I consider LLM and generative AI will result in important adjustments within the life sciences business. One space that may profit significantly from LLMs is medical prognosis, particularly for uncommon, difficult-to-diagnose ailments and most cancers subtypes. There are super quantities of complete affected person info that we will faucet into – from genomic profiles, remedy responses, medical information and household historical past – to drive correct and well timed prognosis. If we will discover a solution to compile all this information such that they’re simply accessible, and never siloed by particular person well being organizations, we will dramatically enhance diagnostic precision. This isn’t to indicate that the machine studying fashions, together with LLMs, will have the ability to autonomously function in prognosis. As a consequence of their technical limitations, within the foreseeable future they won’t be autonomous, however as a substitute they’ll increase human consultants. They are going to be highly effective instruments to assist the physician present beautifully knowledgeable assessments and diagnoses in a fraction of the time wanted up to now, and to correctly doc and talk their diagnoses to the affected person in addition to to the whole community of well being suppliers related via the machine studying system.

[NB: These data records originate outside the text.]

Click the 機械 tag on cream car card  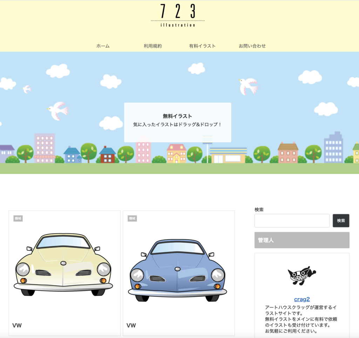[18, 218]
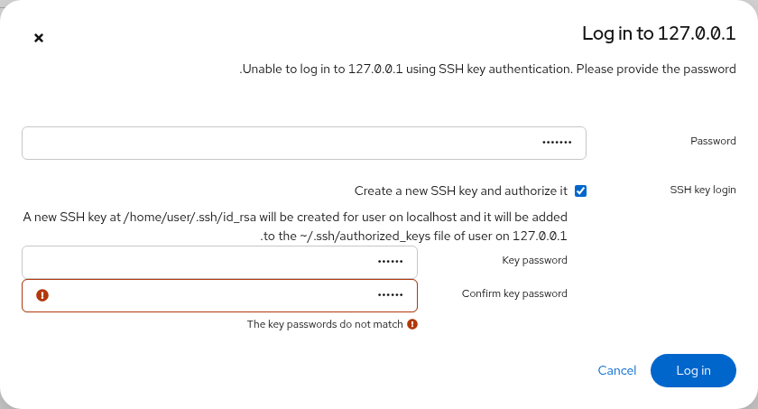Uncheck the Create a new SSH key checkbox
The height and width of the screenshot is (409, 758).
pyautogui.click(x=580, y=191)
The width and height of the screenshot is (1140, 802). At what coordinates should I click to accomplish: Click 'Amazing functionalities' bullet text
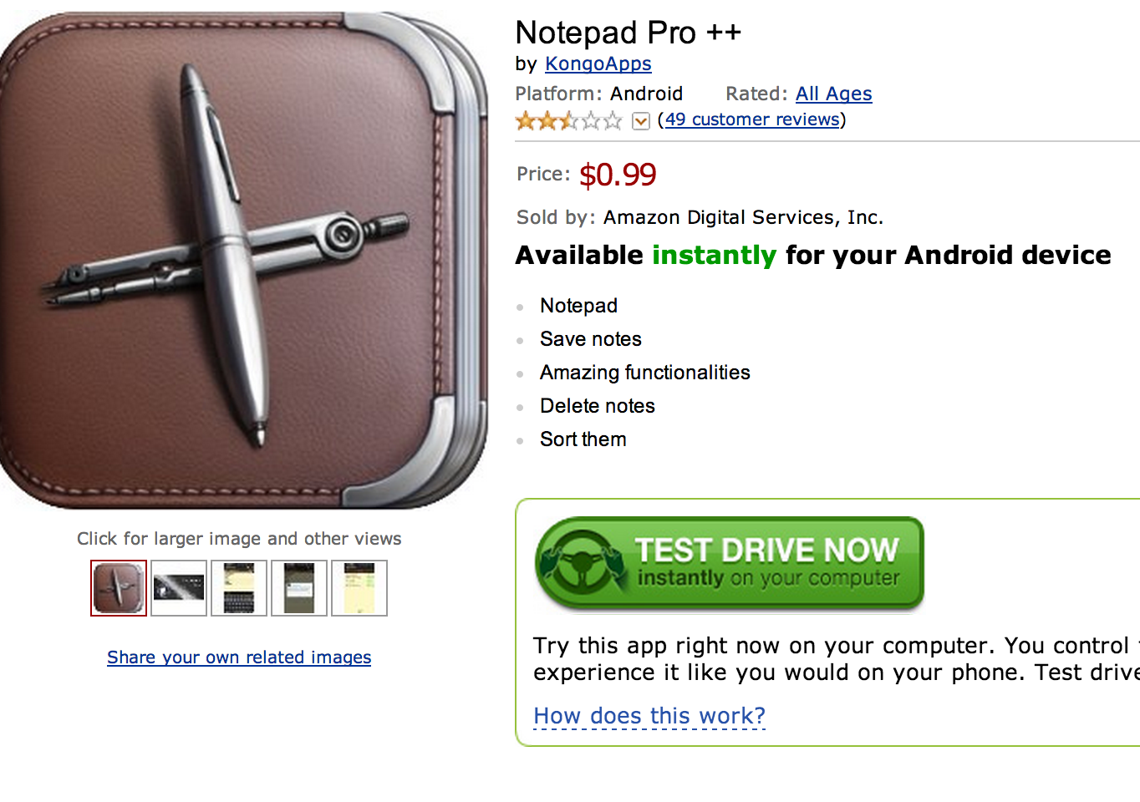pyautogui.click(x=644, y=373)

The business is already leveraging machine studying for drug discovery and improvement, touting its potential to cut back prices and timelines in comparison with the standard paradigm. LLMs additional add to the out there toolbox, and are offering wonderful frameworks for modeling large-scale biomolecular information together with genomes, proteomes, purposeful genomic and epigenomic information, single-cell information, and extra. Within the foreseeable future, basis LLMs will undoubtedly join throughout all these information modalities and throughout giant cohorts of people whose genomic, proteomic and well being info is collected. Such LLMs will assist in era of promising drug targets, determine doubtless pockets of exercise of proteins related to organic perform and illness, or recommend pathways and extra complicated mobile capabilities that may be modulated in a particular manner with small molecules or different drug modalities. We are able to additionally faucet into LLMs to determine drug responders and non-responders primarily based on genetic susceptibility, or to repurpose medicine in different illness indications. Lots of the present modern AI-based drug discovery corporations are undoubtedly already beginning to suppose and develop on this course, and we should always count on to see the formation of further corporations in addition to public efforts aimed on the deployment of LLMs in human well being and drug discovery.
Thanks for the detailed interview, readers who want to be taught extra ought to go to Seer.